Should i leave him?
were not commited to each other because were not married.
but however, i am pregnant with our first child and that kinda ties in here.
hes a druggy.he smokes 2 packages of ciggarettes sometimes more sometimes less.
he refuses to go to rehab.he just got off of probation as well.
i love him very much and wish he would change but for the sake of our baby im not sure if he is father material.
help,what should i do?
Answer:
If he is smoking around you, you are going to harm your unborn child. If he isnt willing to let that life go, dump him and figure this out on your own. Sorry to sound harsh, but you and your baby do NOT needs drugs in your life.
Say goodbye and begn a new life.
Take a break from him and see if that makes him straighten up if not then end it for good.
a word of advice - never have sex with someone that you may not want as a parent of your child - why take the risk. leave him your child doesnt need someone in his/ her life like that. also if hes doing drugs - you could have your baby taken away - you may want to think about that
The question of whether not he is father material.too late for that. However, having a child from someone does tie you'll together for life. But, it does not entitle you to be with that person for life. I would wait until the baby is born and see if his attitude towards smoking marijuana changes. If not, there is a decision that you have to make for not only yourself, but for your child. Do you want your child to grow up in a home that his or her father is spending money on drugs instead of spending it on your child? Do you want your child and yourself to be put in a situation where weed no longer satisfies his high and he moves on to something stronger? These are questions that you have to answer for yourself and your child. Think about it. Good luck and congratulations on the birth of your first. Children are a blessing, remember that.

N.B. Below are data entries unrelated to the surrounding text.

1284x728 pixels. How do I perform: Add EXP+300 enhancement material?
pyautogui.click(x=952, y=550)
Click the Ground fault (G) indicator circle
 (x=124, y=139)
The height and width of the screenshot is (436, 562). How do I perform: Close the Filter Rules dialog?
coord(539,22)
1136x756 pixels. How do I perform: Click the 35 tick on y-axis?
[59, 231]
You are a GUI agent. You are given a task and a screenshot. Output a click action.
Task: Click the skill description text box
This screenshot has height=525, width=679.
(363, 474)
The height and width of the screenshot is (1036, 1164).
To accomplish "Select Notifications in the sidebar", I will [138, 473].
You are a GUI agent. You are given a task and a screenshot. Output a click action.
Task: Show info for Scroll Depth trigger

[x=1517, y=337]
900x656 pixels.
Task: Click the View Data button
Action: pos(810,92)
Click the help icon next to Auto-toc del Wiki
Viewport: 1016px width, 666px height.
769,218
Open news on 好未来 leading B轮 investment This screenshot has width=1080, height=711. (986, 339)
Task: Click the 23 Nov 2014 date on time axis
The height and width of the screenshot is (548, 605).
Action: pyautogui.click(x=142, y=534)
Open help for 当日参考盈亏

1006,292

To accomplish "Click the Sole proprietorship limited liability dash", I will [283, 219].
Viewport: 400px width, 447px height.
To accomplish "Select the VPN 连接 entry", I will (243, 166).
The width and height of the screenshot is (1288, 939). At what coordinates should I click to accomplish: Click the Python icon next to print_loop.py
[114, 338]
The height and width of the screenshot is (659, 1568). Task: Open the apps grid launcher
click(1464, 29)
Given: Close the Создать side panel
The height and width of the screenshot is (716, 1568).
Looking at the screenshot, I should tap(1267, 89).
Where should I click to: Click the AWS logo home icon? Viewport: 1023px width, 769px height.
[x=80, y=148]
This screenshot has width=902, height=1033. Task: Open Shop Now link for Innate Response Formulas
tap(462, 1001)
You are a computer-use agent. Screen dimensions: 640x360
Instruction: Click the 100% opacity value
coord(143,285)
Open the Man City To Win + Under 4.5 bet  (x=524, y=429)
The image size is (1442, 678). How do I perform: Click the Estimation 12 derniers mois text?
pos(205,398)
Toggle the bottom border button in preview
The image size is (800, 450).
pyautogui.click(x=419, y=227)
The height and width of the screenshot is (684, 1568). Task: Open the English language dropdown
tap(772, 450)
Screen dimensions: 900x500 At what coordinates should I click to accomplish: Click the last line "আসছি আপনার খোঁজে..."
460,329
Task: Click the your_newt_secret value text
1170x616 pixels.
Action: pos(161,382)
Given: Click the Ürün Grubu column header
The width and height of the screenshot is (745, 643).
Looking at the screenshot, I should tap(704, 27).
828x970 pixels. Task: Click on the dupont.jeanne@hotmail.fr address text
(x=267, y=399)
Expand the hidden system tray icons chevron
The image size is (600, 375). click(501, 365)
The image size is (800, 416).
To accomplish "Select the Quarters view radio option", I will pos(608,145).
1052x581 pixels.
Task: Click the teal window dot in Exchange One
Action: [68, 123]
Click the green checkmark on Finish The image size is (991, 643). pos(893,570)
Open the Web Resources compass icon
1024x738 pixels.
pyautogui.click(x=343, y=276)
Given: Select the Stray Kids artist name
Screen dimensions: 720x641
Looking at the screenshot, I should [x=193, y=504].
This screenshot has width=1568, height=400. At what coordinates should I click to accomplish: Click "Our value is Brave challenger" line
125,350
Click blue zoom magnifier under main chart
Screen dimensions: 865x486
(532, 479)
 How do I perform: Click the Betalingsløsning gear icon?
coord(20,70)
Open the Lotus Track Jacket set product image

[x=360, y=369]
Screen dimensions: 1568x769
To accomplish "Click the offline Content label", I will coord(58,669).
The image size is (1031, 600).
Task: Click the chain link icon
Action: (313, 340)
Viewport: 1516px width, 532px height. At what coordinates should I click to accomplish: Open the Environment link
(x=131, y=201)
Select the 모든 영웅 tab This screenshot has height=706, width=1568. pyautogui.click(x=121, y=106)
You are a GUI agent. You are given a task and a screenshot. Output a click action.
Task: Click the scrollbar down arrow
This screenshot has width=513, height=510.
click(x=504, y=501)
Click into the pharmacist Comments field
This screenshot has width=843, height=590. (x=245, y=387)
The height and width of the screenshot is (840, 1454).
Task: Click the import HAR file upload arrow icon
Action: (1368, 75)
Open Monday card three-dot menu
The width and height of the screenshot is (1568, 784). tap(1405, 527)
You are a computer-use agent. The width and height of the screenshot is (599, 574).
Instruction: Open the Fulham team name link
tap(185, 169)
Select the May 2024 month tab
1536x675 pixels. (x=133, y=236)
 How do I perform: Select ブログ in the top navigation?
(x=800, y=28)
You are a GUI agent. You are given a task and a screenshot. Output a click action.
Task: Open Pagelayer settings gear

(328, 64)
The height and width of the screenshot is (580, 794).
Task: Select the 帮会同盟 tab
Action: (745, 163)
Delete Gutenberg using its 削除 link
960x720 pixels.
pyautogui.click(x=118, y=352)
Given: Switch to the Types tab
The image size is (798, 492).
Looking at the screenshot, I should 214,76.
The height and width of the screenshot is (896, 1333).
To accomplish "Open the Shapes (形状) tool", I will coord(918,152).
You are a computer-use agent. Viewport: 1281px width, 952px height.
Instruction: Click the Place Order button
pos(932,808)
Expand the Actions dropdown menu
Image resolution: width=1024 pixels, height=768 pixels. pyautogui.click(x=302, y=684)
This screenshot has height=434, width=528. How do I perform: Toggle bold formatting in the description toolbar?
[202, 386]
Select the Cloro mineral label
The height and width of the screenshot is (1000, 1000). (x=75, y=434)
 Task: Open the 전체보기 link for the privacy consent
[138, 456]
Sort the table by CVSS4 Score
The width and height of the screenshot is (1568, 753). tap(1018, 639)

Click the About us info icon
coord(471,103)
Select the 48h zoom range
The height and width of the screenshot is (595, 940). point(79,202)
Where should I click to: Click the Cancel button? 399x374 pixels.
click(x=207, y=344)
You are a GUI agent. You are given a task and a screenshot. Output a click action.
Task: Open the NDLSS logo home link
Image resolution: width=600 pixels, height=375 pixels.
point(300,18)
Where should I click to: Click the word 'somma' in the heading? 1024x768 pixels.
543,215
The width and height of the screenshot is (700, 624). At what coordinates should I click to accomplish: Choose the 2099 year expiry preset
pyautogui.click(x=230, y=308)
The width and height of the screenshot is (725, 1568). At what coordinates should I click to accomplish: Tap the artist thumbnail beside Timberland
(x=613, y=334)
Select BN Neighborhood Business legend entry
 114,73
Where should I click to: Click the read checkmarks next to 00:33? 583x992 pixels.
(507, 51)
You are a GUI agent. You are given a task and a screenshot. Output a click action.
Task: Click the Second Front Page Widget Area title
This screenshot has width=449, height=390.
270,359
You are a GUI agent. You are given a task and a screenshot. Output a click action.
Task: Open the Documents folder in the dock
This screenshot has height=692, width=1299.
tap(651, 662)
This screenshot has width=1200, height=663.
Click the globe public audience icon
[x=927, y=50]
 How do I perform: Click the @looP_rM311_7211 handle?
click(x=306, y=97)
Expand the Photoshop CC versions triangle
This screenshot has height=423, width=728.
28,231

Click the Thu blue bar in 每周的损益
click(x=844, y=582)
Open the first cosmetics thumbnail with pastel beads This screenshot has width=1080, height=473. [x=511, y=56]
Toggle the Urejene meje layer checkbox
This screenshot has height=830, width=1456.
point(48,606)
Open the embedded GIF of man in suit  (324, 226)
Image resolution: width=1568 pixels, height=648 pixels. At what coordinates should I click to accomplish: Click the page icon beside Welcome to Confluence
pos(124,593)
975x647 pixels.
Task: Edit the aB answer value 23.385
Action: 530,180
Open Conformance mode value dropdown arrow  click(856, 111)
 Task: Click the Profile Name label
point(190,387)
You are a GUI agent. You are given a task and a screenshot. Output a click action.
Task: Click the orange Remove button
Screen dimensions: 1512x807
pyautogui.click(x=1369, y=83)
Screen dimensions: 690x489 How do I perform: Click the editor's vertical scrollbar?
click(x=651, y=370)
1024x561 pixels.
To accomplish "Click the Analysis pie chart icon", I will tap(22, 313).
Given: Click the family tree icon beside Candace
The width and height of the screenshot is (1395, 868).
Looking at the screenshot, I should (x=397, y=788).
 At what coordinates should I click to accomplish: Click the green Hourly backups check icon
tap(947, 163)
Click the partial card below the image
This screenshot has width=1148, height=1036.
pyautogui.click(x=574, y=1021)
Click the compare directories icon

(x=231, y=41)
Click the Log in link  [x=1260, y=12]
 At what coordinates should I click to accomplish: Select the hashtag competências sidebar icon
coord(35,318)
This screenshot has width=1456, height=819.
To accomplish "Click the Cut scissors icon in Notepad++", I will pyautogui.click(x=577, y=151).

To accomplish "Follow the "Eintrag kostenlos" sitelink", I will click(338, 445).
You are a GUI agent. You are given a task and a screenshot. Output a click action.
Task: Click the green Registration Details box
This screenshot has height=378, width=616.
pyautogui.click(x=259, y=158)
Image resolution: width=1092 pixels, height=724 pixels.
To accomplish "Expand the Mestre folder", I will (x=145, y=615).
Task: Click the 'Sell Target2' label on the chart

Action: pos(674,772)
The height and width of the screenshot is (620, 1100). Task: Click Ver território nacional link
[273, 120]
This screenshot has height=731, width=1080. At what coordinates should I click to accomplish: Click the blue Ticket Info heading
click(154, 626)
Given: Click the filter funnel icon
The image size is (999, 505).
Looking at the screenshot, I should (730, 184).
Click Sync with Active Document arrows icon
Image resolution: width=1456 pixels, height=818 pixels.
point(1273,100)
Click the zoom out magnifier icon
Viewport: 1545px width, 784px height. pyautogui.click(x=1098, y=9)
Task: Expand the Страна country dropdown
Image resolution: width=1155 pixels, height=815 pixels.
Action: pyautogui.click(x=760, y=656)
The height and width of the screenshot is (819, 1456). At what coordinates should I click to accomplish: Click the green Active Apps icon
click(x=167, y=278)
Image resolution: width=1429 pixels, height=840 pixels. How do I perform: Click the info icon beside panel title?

letting him go is what is best for you and you baby it would not be good to let your baby grow up around that type of stuff
dump him!!! you and your baby need a better boyfriend/dad
If he's not willing to go into rehab, do you honestly expect him to be a good father? Also, smoking around you and your unborn is extremely unhealthy. If he doesn't know that, and won't change his habits, then I'm sorry, but you need to find someone else.
leave him girl he is not going to change he love that drug more than he do you and that child! find a new good man to replace him.
You would leave him! I mean you tried rehab that doesnt go with him and he just wont stop! Just think about your baby right know!!
Talk to him again letting him know that you will leave if he continues to smoke pot - which is illegal and he can have his probation revoked - and smoke cigarettes around you. Both of these are dangerous to you and your unborn child. Stick to your guns and if he doesn't get help and stop, then you have to do what is best for you and your baby. Maybe if you leave, he will clean up his act and you can get back together.
well i understand the hard to leave part but you have to. He does not sound like father material and he is harming your unborn child if he gets high around you. If you have a place to go or get your own place and leave him you will find out truly if he wants to change and be with you and your child. But if you move out and he chases don't give in so easily tell him you want him to seek help for the pot, and you want to see changes before any rash decisions are made and get his head out of his butt. If he truly loves you and wants to have a family and be a father he will change. Stay strong trust me I know its hard but if he doesn't you and your child deserve a lot better. Hope this helps! Good luck.
Sorry dear but it is time to walk away.Chances are that he he will never change and it's bad enough that you have put up with.but to bring a child into a situation like this is not only wrong but it is also very selfish. If you do decide to leave...be strong. You can make it on your own. Also, my advice would be to give the baby YOUR last name if you are not married. Speaking from experience, you will regret it ifyou give the child his last name.
He does deserve to be a part of the childs life...if he chooses to, but from what you described, it sounds like he will probably just bail out on the two of you anyway. Just make sure to establish child support! Your baby deserves it even if the father is a scum bag!
I have been through all of that with my first husband and we had two children together. Now he is a deadbeat dad and I think that if I would have just walked away a long time before I did, it would have been a lot easier on both myself and my kids.
There is light at the end of the tunnel though...I am now remarried to an AMAZING man who is a terrific father to my two children, he has two children also and we now have a 5 week old baby girl. He is my best friend and would NEVER do anything to jeopardize my health or safety or that of our children.
Love doesn't have to be hard.you just have to find the right one.
Good luck Mama and keep your head up!
All the details aside. If you have to ask the question, then the answer is yes. Aside from that YES!
Honestly you should leave him. If someone were to call child protective services and report his marijuana use and they would come to your home and find some there they could take your child away from you & put it into foster care. I am a foster parent and I've had many children placed in my home because of this. Good luck to you whatever you decide.
YES PLEASE LEAVE HIM...ITS BEST FOR YOU AN YOUR CHILD AT LEAST UNTIL HE CAN CLEAN HIS ACT UP.GOOD LUCK AND PLEASE THINK OF YOU AND YOUR UNBORN CHILD
Love aside, why would you want a man like this anywhere around a little child! You already know he is no role model and I would hope you would want more for this baby you are carrying. Just remember that drugs kill lives, literally and physically!